Exercise prompt: Transcribe the text of every row below word for word, and leave the pictures out of your answer.

[Pointing data for pages and screens]
"""

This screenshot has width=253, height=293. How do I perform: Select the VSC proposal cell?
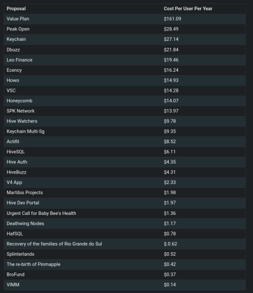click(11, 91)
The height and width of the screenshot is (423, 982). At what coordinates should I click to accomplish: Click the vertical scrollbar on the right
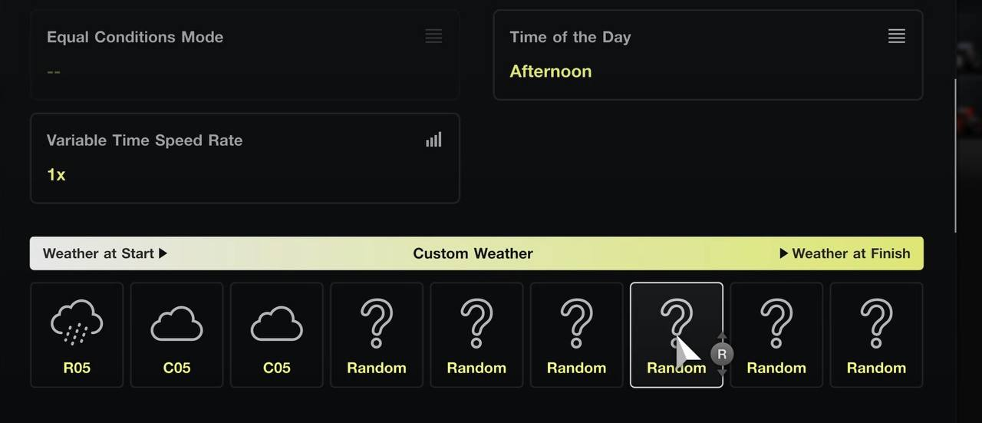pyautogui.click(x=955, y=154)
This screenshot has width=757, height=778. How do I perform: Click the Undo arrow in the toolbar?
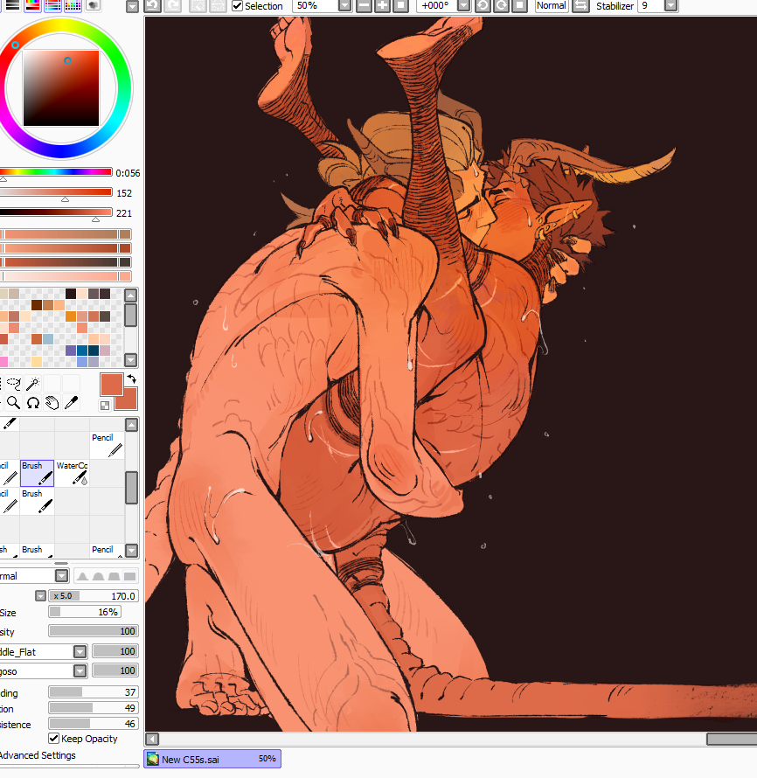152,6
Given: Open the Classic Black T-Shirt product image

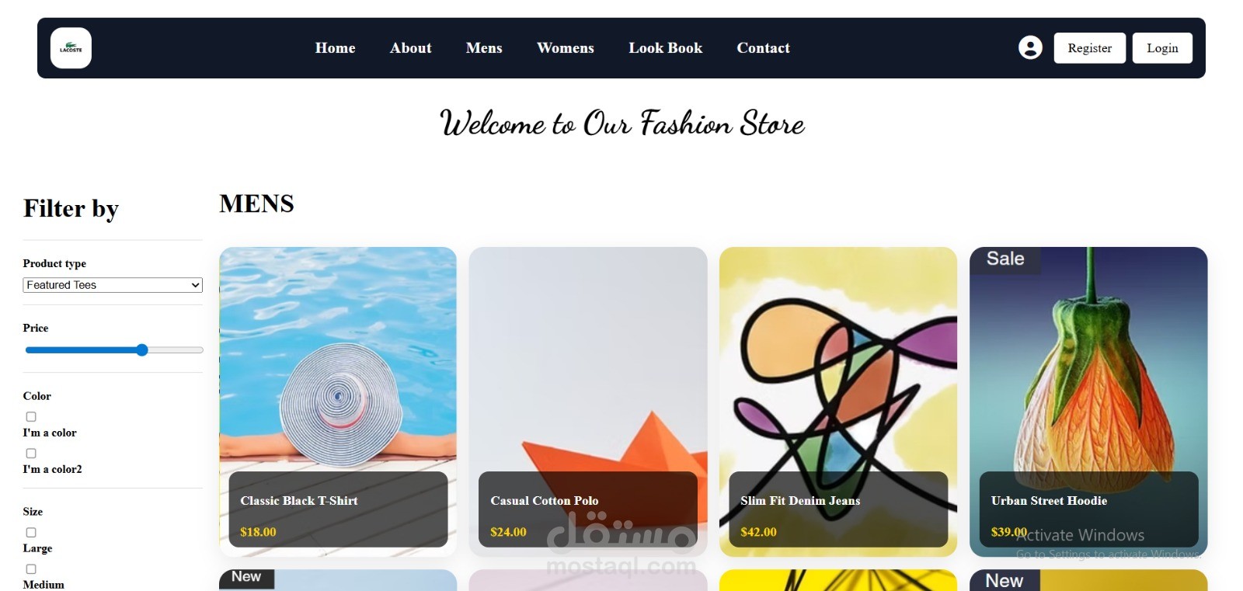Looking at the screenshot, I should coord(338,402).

"""

Output below:
This screenshot has width=253, height=293. How do I perform: Select the VSC proposal cell?
click(11, 91)
The height and width of the screenshot is (423, 982). At what coordinates should I click to accomplish: Click the vertical scrollbar on the right
pyautogui.click(x=955, y=154)
This screenshot has width=757, height=778. How do I perform: Click the Undo arrow in the toolbar?
152,6
Given: Open the Classic Black T-Shirt product image

Looking at the screenshot, I should coord(338,402).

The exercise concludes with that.